MD In Defense Of Socialism?

From: RISKYBIZ9@aol.com
Date: Sun May 27 2001 - 19:42:47 BST


To All socialists and anti free enterprise types
>From Rog

I have been tempted to reply to Andrea, Stephen, David and others' specific
posts in defense of socialism and/or attacking free enterprise, but have
resisted the urge. To be blunt, I find their arguments to be foundationless.
In general, there views (seem to me to) have really weird misunderstandings
of both the concepts behind and the inner workings of capitalism. I agree we
should keep the focus within the confines of the metaphysics, but with that
settled, I still have a handfull of questions to all the anti-free enterprise
folks out there (you know who you are). My questions, in no particular order
are:

1) How can you argue for various brands of socialism despite their obvious
inability to work? Or in the overwhelming evidence that free
enterprise/representational free democracy works so well in its modern form?
(In MOQ terms, it is proven to be the most moral or highest quality) What was
the game score in that 20th century battle? $450 trillion to none? (OK, you
can add whatever the GNP is of Cuba and N Korea)?

2) How can you argue for something that is against human nature (ie that
people should work for the benefit of "the state" "collective" rather than
for themself)? You don't think this is some type of requirement for social
quality do you?

3) How can you argue for centralizing power in the hands of the state rather
than decentralizing as is so resplendent in modern capitalism? Don't you see
the value of checks and balances of competing interests as opposed to the
sheer potential for exploitation of power centralization?

4) How can you be fans of the MOQ -- which dismissed socialism as less
dynamic and therefore less moral than free enterprise -- and socialists?

5) How can you denigrate selfishness when it obviously means "freedom to
pursue that which one values" in terms of the MOQ? Certainly you don't think
capitalism promotes viscious win/lose selfishness more than other economic
models do? Or do you?

6) How can you condemn free enterprise and representative democracy for
pollution and environmental destruction, when the track record, at least per
unit of production, is perhaps the best of any type of society? (certainly
better than the socialist economies)

7) How can you fault that which gives the most freedom in light of your
beliefs in the MOQ? This includes the hallowed freedom to "not get a job" to
Andrea's objections and even the freedom to "play soccer and think," to
David's. (Though it certainly doesn't usually reward folks to do either
unless quite talented)

8) Don't you see that the various free enterprise societies (including yours)
are also the places with the highest intellectual accomplishments? Science,
philosophy, technology, literature, mathematics, art?
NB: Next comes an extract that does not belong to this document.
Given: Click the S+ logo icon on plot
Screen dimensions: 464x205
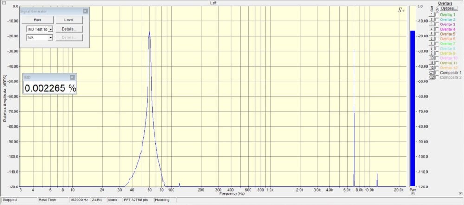Looking at the screenshot, I should point(401,10).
I am not arguing that any free enterprise system that exists today is perfect
(though I would argue that the US is way, way above all others). Most of the
problems that free enterprise/democracy faces weren't creations of free
enterprise as much as they are unsolved holdovers of pre-modern ways.
Quality continues to advance, and free enterprise/democracy as practiced in
various modern societies is the best at establishing social quality and hence
establishing the foundation for intellectual quality to take root on it. Now
certainly none of you can argue with that ...Can you?